Roll tap, moly d lube, and a carbide drill for a backup plan
 
Well, about 2 minutes of google searching says that form tapping is better for copper than cutting threads.

Where I work, that kind of work would be done in the machine shop, by machinists. That's why I assumed your gender er I mean profession :flipoff2:
Toolmaker to be precise.:flipoff2: We dont even have a machine shop anymore.

I am the goto guy for shit like this and if I had exotic (Please...dont get me started...) shit like form taps....

As above, sulphurated oil (meant for god knows what) was the best I could find. My hands will stink for days.

Obviously buying tooling wasnt an option (Time) and we had 1300 people going who were going to be out of work for a day if this wasnt able to be done.

First three holes sucked ASS as even though I went .005 over on the drill size, they were closing up on the tap. I pinned them and was able to go .010 over and stay within spec.

This was a grounding lug for a Connential washer our product goes through before brazing. It caught fire due to excess grease and lack of water a few weeks ago and melted the seal to this part and today it shit the bed.

Its all in a day as we never have what we need, just want to vent and hopefully make someone chuckle.:beer:
 
Roll tap, moly d lube, and a carbide drill for a backup plan
Believe it or not we cant have moly-d.

They took away cool-tool, Stainless cutting oil, tapmagic and the other shit I disremember the name of.

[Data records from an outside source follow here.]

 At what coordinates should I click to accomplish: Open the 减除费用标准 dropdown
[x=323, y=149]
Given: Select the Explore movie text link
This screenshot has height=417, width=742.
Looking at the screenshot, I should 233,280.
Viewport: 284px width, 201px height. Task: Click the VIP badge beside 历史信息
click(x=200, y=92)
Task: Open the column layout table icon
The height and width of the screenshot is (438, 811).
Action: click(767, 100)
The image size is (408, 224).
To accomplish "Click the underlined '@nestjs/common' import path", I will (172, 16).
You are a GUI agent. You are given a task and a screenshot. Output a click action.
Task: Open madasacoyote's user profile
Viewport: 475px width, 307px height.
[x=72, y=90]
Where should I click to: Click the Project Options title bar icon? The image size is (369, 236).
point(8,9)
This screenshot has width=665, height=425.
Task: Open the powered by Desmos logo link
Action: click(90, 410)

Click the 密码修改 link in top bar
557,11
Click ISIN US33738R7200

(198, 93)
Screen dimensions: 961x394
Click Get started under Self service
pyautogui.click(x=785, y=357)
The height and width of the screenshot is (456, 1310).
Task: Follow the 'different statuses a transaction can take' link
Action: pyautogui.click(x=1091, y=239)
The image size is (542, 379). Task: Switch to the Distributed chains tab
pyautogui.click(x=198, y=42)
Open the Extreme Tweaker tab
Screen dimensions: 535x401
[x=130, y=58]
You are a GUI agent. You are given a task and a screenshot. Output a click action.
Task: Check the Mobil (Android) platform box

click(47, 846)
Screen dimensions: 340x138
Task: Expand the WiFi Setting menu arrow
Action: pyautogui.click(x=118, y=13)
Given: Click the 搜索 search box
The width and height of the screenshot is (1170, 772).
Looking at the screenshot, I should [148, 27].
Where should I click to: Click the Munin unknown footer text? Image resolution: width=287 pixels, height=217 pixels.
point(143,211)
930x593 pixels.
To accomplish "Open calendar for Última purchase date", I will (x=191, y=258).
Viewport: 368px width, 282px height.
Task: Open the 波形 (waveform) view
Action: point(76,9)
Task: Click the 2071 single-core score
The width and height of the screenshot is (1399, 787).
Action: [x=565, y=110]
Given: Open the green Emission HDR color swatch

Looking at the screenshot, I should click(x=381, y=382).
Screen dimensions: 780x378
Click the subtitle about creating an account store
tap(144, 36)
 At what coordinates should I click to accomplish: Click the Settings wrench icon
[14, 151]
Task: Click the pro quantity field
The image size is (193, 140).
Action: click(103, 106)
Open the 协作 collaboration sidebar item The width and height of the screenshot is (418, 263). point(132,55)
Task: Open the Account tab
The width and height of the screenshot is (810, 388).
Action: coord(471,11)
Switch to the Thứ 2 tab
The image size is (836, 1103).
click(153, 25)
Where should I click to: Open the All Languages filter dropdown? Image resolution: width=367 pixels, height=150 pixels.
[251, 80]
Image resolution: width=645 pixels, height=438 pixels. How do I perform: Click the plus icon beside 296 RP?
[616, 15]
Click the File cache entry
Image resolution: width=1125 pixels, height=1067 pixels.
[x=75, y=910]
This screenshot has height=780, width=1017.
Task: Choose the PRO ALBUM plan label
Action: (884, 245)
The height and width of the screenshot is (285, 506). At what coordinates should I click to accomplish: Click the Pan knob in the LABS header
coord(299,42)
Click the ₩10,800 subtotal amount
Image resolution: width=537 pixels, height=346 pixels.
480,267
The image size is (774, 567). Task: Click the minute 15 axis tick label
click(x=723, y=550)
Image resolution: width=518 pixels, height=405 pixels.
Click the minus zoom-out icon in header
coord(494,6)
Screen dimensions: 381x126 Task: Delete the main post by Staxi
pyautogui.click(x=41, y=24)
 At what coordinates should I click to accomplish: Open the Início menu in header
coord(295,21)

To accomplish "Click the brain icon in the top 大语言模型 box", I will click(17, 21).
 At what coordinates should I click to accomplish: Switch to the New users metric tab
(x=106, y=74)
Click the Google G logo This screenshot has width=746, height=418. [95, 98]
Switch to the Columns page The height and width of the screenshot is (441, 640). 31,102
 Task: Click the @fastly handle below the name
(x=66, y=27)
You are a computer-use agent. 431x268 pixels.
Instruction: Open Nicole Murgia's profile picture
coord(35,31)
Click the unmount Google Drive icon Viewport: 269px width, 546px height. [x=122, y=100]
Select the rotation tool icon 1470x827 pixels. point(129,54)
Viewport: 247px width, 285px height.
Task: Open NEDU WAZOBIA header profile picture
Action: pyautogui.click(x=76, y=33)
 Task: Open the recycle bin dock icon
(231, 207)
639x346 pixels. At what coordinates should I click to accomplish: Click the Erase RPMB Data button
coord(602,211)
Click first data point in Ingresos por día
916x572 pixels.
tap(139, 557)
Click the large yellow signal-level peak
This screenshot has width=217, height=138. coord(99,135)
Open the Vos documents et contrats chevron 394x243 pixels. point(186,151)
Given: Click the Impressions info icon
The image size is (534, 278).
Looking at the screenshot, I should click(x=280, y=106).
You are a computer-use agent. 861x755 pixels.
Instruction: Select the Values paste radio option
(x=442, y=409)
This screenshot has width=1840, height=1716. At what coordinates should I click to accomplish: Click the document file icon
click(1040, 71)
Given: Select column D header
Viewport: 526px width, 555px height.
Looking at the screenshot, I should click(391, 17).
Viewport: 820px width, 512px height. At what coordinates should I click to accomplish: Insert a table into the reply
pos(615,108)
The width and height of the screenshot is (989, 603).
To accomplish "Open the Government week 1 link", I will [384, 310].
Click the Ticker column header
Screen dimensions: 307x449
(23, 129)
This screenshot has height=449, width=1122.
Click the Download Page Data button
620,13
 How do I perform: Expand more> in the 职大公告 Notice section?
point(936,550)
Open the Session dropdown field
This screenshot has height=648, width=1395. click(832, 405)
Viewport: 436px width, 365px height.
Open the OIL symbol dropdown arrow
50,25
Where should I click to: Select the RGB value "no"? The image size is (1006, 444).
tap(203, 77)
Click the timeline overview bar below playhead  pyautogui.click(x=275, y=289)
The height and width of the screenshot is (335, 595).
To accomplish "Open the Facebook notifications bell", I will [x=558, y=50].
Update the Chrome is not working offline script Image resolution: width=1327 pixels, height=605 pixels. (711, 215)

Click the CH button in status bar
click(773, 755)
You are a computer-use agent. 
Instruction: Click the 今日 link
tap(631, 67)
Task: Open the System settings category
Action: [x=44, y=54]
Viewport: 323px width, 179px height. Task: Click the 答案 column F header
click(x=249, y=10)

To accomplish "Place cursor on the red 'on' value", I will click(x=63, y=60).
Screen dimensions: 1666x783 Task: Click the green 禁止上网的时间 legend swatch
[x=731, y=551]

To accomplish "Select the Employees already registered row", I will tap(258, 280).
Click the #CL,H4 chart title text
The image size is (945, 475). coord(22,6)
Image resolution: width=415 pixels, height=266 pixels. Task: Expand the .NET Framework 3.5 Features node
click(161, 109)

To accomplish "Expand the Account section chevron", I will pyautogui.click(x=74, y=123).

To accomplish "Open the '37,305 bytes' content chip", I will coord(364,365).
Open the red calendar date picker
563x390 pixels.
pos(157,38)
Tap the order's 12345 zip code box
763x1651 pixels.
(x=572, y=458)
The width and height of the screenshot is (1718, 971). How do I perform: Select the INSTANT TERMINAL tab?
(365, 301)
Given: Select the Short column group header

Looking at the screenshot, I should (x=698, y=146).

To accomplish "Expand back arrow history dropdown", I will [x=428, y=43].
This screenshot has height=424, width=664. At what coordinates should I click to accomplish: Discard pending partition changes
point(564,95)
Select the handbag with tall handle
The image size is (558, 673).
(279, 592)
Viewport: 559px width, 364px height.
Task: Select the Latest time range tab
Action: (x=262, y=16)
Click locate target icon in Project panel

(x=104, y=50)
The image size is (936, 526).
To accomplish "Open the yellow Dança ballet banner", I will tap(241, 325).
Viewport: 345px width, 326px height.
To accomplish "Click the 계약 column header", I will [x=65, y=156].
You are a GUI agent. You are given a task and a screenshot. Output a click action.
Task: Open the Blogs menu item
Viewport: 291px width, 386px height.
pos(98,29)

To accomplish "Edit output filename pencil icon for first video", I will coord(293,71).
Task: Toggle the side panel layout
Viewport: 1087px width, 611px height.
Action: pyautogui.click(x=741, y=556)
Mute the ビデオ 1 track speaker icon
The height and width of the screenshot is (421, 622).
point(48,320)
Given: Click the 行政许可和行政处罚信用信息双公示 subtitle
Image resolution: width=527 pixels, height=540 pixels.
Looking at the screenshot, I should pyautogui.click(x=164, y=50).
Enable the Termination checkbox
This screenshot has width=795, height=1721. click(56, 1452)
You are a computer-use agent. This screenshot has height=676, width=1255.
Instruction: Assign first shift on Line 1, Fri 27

They took away all spray paint and spray on DyChem, brush on only.

Plant is in NJ.
 
Found the root of the problem :flipoff2:
dUDE, WE DIDNT EVEN HAVE GUN TAPS UNTIL A COUPLE YEARS AGO.

Fuck, I cant even capslock good.:homer:


We go by two sayings at work:

The beatings will continue until morale improves!

And the old rag, We have done so much for so long with so little...

Interesting side note, 1/3 (statistically) of the people in this country and and 1/2 of all snowmexicans (who have this appliance) trust our equipment to not burn their house down.
 
I've heard that you use cream (as in the milk product) for machining copper.

Dunno, but I'd give it a go for tapping as you can do it near a floor drain
 
One job I worked we did a lot of copper parts. They were tapped and surface ground. We used a 50/50 mix of refined cutting lard and a synthetic coolant. Worked very well, smelled a little funky.
 
One job I worked we did a lot of copper parts. They were tapped and surface ground. We used a 50/50 mix of refined cutting lard and a synthetic coolant. Worked very well, smelled a little funky.

Oh man... I could see that crap going rancid if not swapped out frequently. I shop I worked at ran all canola oil in their machines which got strained and filtered, but rarely disposed of. I don't miss that smell.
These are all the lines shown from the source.